Filter Bubbles and Echo Chambers: Pre-digital Origins and Elements of Novelty - Reflections from a Media Education Perspective




Filter bubbles, Echo chambers, Digital platforms, Media education, Critical thinking


As pointed out by Edgar Morin, a crucial issue for contemporary pedagogy is to understand how to support the new generations in acquiring the ability to orient themselves in the abundance of information made available by digital technologies. In order to do this, a first necessary step is to acquire a greater awareness about the processes through which digital platforms filter the information we have access to.

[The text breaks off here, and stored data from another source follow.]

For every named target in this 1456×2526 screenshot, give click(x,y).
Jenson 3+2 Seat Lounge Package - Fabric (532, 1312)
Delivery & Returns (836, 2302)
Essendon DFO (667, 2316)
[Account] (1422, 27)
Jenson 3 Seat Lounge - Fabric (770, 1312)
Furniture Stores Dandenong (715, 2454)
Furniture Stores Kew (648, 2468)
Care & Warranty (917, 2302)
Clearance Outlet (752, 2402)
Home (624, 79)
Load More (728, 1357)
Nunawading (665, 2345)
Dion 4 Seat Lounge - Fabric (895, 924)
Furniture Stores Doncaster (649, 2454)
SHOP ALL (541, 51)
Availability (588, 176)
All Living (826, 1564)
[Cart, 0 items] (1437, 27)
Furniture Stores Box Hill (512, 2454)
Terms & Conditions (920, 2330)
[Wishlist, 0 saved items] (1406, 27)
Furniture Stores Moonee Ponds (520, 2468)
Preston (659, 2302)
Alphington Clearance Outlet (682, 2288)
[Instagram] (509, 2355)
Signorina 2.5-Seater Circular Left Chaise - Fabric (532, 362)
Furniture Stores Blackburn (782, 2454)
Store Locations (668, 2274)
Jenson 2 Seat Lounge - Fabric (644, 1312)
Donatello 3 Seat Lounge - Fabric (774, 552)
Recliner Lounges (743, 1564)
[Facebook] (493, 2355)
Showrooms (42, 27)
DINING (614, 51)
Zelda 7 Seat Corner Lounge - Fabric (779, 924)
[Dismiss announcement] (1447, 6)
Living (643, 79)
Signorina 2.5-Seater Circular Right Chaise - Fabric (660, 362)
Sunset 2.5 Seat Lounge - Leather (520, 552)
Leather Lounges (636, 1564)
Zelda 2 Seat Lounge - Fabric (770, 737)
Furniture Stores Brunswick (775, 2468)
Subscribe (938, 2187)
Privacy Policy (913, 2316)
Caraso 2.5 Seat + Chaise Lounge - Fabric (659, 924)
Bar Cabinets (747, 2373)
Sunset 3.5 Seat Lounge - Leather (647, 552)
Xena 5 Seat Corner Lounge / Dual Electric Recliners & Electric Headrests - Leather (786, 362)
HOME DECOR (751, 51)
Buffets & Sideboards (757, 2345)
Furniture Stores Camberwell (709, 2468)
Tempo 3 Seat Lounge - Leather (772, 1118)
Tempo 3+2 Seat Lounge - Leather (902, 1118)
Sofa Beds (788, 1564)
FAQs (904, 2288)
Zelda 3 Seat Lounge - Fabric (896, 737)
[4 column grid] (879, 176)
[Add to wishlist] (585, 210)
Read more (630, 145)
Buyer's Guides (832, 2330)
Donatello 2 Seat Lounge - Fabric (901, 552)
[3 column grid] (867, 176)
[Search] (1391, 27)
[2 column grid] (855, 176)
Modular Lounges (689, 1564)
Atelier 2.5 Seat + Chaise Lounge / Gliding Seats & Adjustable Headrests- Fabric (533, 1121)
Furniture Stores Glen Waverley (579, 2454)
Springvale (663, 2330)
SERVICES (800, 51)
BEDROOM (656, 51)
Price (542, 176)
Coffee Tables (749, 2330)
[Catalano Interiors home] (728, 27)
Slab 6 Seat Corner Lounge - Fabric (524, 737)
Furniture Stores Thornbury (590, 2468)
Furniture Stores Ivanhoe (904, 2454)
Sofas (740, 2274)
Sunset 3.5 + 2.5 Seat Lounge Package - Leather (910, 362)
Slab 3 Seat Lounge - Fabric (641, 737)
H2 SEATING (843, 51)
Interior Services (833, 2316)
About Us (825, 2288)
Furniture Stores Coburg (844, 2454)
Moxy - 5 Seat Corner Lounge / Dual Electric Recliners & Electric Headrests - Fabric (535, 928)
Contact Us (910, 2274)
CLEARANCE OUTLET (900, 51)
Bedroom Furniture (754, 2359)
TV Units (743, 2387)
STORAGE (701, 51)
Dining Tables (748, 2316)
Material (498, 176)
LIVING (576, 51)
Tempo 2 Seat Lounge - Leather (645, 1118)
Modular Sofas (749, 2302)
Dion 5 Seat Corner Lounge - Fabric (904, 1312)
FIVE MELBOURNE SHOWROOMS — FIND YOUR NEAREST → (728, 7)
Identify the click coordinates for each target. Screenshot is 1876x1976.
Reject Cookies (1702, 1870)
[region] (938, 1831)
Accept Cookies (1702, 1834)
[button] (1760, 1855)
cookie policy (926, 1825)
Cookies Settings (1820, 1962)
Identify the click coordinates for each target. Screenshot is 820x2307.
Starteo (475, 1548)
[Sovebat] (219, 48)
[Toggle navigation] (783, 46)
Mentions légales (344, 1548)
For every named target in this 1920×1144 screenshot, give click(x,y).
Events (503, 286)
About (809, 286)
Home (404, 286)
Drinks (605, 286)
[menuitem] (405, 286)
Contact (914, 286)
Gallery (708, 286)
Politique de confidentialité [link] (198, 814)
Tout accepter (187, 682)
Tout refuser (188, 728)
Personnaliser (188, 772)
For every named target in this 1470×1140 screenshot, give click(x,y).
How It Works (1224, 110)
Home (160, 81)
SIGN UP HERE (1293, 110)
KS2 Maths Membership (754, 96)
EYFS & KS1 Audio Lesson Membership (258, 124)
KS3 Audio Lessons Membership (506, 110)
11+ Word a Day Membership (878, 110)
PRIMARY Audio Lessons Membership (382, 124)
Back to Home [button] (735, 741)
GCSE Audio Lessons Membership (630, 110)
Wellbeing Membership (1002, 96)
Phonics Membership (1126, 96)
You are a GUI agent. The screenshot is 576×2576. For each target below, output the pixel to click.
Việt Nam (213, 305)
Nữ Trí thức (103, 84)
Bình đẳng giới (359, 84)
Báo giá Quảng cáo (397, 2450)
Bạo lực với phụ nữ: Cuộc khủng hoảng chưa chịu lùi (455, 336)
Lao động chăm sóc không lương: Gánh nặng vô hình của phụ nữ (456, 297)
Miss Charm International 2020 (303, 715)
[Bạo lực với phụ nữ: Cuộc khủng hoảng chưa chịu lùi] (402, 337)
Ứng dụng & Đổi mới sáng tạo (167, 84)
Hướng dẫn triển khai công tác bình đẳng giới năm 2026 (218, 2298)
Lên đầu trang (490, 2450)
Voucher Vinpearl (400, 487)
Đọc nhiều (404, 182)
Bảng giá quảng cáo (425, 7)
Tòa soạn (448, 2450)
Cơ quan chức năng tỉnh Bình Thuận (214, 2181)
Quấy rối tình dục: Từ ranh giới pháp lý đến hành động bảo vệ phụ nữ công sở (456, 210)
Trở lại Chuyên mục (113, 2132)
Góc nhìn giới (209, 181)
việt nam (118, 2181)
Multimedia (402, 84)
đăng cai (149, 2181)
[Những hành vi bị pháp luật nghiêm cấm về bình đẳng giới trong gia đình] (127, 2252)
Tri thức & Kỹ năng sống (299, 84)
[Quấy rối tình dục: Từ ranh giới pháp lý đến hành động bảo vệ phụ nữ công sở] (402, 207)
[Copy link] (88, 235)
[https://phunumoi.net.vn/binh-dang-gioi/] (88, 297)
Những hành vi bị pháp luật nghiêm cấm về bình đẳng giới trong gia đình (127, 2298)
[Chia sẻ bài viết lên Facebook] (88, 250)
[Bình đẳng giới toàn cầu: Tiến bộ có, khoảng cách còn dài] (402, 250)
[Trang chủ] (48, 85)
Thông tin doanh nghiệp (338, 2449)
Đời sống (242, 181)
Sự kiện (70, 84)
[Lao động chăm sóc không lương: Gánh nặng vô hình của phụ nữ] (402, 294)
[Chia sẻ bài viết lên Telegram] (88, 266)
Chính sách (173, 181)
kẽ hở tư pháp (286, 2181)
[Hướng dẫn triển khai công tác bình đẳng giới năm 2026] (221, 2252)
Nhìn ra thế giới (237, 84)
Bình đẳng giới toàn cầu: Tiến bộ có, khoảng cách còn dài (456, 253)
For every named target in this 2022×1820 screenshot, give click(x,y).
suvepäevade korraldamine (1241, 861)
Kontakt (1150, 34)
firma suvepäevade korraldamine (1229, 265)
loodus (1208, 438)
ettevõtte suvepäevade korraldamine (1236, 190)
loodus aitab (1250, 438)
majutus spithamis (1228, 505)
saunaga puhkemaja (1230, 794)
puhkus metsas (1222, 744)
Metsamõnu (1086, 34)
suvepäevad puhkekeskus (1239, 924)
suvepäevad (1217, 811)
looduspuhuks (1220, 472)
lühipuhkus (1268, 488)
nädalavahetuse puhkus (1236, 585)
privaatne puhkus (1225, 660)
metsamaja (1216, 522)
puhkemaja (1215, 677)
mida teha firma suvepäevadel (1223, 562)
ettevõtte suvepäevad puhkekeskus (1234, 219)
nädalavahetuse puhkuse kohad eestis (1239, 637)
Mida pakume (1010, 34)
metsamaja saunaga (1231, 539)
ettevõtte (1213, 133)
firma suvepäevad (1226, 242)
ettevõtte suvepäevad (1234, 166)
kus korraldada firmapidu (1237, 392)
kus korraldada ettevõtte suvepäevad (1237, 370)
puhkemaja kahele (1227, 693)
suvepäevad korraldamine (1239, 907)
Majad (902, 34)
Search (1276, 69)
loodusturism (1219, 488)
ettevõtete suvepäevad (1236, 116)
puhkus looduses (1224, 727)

It is therefore relevant to examine how online content personalisation tends to produce filter bubbles and echo chambers, namely to expose users mainly to contents that confirm their preexisting opinions, rather than showing them new stimuli or different worldviews. The origins of such phenomena lie in psychological and social dynamics dating back to long before the appearance of digital technologies: confirmation bias, propensity to homophily and polarisation in homogeneous groups. Nevertheless, the formation of such “bubbles” in the digital contexts shows some novel characteristics that deserve to be considered: every user is alone in his/her bubble, the bubble is invisible and the fact of entering in it does not depend on user’s choice. After the analysis of the main features of filter bubbles and echo chambers, I will propose some considerations about how these issues can be dealt with from the perspective of a media education aimed to combine critical analysis and creative practice.